The first couple of episodes featured couples whose relationships desperately needed help. I'm not married and never have been, so all I could do was watch and take notes. However, the latest episode to air was a little more up my ally. It featured six sisters who desperately want to fix their bond. Well, some of them have no bond because they weren't all raised together. One of them was put up for adoption as an infant, but decided she wanted to be connected to her family. The root of their communication issues is their mom, who didn't raise them all. The mom had her own issues, but this is not about that.
There were several issues with these sisters that came out throughout the episode. There was the sister who was put up for abortion so she didn't know the others. They clearly didn't have a bond with her at all, because she did a lot of crying and the only one to comfort her was Iyanla. Well, later on in the show Iyanla tells the mom to comfort her crying daughter. However, whether or not they know each other someone else should have been hugging on her since they were all seriously trying to get along.
Then there was the issue of the arguments. Some of these sisters had real issues that could have easily been solved with agreeing to disagree. After all they wanted to get along. Instead they acted like enemies when they were mad at each other.
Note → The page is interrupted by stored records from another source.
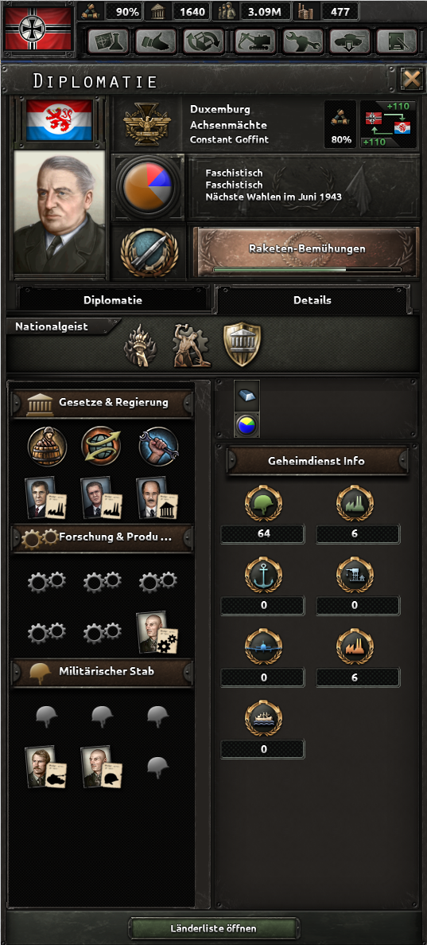Open the diplomacy handshake icon in top toolbar
Image resolution: width=427 pixels, height=945 pixels.
156,41
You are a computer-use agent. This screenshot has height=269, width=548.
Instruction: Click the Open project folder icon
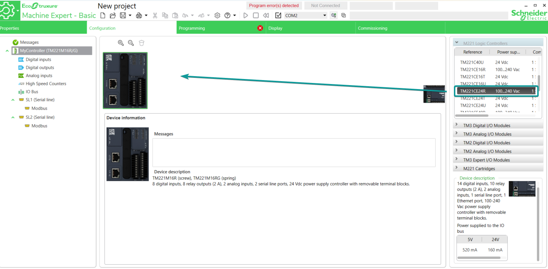(113, 15)
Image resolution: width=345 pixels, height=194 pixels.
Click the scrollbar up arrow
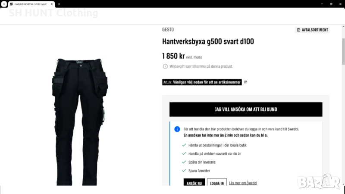point(343,26)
So much could be pointed out from the way these sisters communicated, but the hugest issues were the sister who acted as their mom and the sister that was the peacemaker. Too much pressure was being put on them and the only one who recognized it was Iyanla. I guess this could be applied with how we approach everyone. We have to recognize when people are in pain and when we need to give people space.
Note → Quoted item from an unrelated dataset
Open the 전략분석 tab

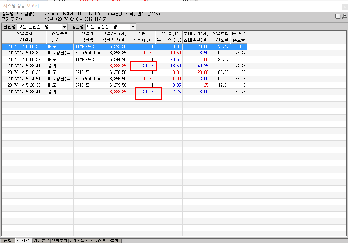59,240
Above I asked if you didn't grow up with siblings, would you want to create a bond with them later on in life? I grew up with two brothers in a two parent household. Although my dad raised me as his own, I still have a biological dad that had other children. Outside of my two brothers, I have three sisters and one younger brother that I've never met. I'm connected to one of those sisters on Facebook, but haven't communicated with the other two in years. One of them lives with my biological dad who I stopped reaching out to and the other just didn't feel it was important to return my phone calls. If these siblings did want to get to know me and bond with me, I would let them. I would not deny them, but I can only do so much on my own. At the age of 30 if they felt no connection to me at all, felt no reason to need me in their lives, I would still be able to live a good life.